Димка положил пальто, сверху на него стал складывать остальные вещи: пиджак, кофту, рубашку, нижнюю рубашку, потом, помедлив, брюки, искоса и с надеждой на сочувствие поглядывая на губастого и лобастого доктора в углу и ожидая, что ему велят остановиться, но другой человек, отгороженный от Димки ярким светом, молчал, и Димка уже решительно снял носки и подштанники, и наконец остался совершенно голым.
Слава богу, здесь, похоже, нет женщин.
— Яйздьелись? Оччень хойёшо. Ужье можьете сьесть вот на йето стуйво.
Стул, похожий на деревянные тиски, единственный в поле зрения Димки, стоял посреди комнаты. Сработанный грубо, но прочно, со свисающими ремнями, торчащими рукоятками винтовых зажимов, стул этот своим зловещим видом внушал страх и отвращение. Димка подошел к нему, по привычке прикрывая руками срам, сел, прижался спиной и затылком к широкой и толстой доске, заменяющей спинку, почувствовал, как кожа покрывается гусиными пупырышками, и до ломоты в зубах стиснул челюсти, борясь с неожиданным ознобом.
— Как ви сьебья чуйствуйете, Дмитъий Акийнфич? — спросил человек из света, будто нарочно коверкая слова, но, в тоже время, с сочувствием и, быть может, с полной уверенностью, что Димка ни в чем не виноват и попал сюда совершенно случайно. — Имейете жайобы на вайше здойевье?

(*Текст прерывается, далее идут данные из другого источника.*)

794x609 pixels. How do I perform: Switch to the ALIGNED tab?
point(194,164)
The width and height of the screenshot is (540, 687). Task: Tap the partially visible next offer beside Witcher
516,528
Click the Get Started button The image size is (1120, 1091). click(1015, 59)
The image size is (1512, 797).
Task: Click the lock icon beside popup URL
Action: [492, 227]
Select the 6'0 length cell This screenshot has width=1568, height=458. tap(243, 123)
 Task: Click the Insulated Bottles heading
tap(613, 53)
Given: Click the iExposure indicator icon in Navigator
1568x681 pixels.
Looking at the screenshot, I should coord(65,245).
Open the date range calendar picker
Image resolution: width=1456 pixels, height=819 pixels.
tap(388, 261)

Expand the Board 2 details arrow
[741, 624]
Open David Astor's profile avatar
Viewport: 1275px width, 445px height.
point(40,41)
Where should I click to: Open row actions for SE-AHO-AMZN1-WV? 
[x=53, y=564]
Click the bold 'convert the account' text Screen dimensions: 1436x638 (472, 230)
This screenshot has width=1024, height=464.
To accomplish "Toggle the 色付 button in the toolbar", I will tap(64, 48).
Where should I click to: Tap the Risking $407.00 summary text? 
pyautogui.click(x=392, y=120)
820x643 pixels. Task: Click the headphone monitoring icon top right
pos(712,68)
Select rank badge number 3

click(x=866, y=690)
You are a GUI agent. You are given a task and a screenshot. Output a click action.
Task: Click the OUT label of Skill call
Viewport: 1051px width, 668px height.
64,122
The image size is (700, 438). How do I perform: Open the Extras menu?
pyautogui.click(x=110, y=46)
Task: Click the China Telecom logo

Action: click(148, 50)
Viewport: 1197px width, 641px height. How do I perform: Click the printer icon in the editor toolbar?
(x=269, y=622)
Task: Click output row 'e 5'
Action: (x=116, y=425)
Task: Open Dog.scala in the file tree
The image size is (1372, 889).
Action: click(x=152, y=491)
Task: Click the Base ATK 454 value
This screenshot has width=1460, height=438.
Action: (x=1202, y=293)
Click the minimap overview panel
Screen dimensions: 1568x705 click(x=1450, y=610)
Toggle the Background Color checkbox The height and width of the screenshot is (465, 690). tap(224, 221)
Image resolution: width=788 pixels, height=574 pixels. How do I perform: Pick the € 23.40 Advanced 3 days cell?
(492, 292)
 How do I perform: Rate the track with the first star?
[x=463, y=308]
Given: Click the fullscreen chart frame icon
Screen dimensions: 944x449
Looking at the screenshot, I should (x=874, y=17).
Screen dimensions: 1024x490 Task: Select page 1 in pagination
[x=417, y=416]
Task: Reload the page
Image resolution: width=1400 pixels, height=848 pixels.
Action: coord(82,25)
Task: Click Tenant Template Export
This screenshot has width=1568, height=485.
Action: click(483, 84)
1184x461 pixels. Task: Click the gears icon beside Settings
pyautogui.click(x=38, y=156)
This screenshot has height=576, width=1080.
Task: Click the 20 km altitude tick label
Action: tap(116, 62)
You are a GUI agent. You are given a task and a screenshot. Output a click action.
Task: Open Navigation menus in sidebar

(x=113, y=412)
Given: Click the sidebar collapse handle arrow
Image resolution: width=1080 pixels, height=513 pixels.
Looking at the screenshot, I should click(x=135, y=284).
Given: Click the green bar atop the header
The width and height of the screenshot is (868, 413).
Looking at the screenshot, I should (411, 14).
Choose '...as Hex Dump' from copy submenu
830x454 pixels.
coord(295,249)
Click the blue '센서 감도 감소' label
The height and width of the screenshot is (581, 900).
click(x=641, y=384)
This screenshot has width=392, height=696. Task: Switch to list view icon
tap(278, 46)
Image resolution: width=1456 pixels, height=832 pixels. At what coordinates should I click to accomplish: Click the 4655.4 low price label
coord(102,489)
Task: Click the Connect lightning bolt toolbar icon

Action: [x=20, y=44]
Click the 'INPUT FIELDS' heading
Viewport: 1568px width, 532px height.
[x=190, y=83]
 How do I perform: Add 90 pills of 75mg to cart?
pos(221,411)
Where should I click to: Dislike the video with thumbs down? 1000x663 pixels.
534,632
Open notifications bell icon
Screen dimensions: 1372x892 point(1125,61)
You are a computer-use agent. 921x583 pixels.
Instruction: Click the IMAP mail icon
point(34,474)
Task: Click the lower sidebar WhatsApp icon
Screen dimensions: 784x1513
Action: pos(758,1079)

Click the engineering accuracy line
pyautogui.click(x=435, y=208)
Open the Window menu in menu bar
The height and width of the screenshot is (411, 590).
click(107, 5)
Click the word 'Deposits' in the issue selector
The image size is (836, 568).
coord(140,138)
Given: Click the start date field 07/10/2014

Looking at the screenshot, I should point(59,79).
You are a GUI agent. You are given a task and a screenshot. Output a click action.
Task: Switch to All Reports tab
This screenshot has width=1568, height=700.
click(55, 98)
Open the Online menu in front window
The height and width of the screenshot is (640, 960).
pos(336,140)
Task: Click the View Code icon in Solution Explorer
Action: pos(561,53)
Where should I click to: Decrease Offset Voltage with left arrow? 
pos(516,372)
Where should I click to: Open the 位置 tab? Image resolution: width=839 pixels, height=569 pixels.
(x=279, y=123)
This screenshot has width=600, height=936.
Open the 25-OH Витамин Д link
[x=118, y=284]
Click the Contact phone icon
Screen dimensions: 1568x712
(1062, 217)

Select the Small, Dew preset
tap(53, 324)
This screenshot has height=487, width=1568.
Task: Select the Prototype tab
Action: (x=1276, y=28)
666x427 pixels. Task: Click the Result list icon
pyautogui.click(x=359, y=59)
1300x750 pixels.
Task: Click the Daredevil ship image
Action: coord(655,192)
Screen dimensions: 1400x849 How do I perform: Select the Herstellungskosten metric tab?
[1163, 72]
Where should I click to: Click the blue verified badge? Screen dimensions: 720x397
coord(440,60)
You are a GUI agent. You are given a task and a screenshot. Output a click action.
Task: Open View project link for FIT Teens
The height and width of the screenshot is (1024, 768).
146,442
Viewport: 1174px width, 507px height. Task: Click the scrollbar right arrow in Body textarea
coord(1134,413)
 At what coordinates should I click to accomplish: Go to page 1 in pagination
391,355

— Хо-хо-рррошо, — ответил Димка, выходя из состояния отупения: так благоприятно подействовал на него этот странный голос из яркого света и обращение по имени-отчеству. И добавил поспешно, придержав рукой непослушную челюсть, хотя чувствовал себя очень неуютно, отвратительно чувствовал: — Н-не ж-жалуюсь.
— Пьекъясно! Тьепьей йясскажьите, как ви стали на путь бойбы с совьетськой ввастью? Найчньите с саймого найчьява.
— Я не вставал, — торопливо заговорил Димка, подавшись телом на сочувственный голос из света. И привел решительный, как ему казалось, аргумент: — Я никак не мог встать на этот путь, потому что я рабочий, а рабочие есть самые передовые люди на всей земле. На нас, на рабочих, держится советская власть. Так говорили и товарищи Маркс с Фридрихом Энгельсом, и товарищи Ленин и Сталин…
Все это Димка выпалил одним духом, боясь, что ему не дадут договорить до конца. Но его выслушали, не перебивая. Более того, от него, похоже, ждали еще каких-то слов. И Димка, мучительно поискав эти слова, заговорил снова, стараясь показать, что он не просто так помянул Маркса-Энгельса-Ленина-Сталина, не для красного словца, а со знанием дела. Тем более что вежливый человек с голосом, чем-то напоминающим голос соседа по квартире Иохима Моисеевича Катцеля, приехавшего в Питер года два назад откуда-то из Малороссии, явно сочувствовал Димке и входил в его положение.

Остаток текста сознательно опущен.